--- What to produce ---
Below are lines of data; restate word for word those running from the line containing "Task: Click the tall clock tower face" to the line containing "The width and height of the screenshot is (1546, 799).", inclusive, and no others.

--- Exercise inputs ---

■ ■ ■

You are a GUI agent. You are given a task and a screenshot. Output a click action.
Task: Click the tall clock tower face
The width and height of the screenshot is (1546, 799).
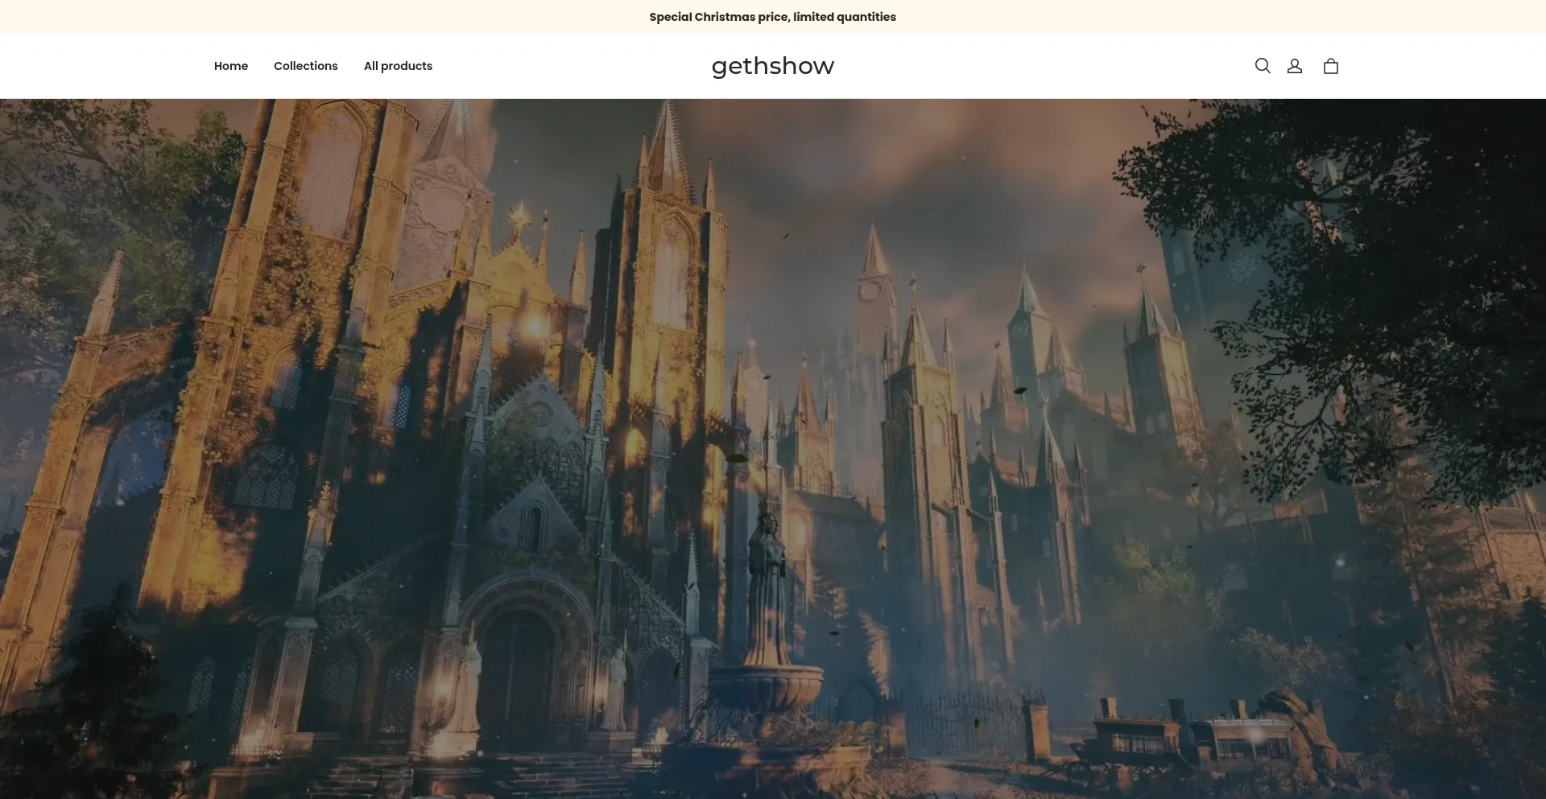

■ ■ ■

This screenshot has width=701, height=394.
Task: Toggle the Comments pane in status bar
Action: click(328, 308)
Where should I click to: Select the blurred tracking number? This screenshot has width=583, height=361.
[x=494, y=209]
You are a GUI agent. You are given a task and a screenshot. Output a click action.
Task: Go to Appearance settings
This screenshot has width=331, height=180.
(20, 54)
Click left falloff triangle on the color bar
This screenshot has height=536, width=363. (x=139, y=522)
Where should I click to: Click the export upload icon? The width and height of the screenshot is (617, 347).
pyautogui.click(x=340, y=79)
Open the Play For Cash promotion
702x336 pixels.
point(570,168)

■ ■ ■

--- Response to the exercise ---
Task: Click the tall clock tower face
The width and height of the screenshot is (1546, 799).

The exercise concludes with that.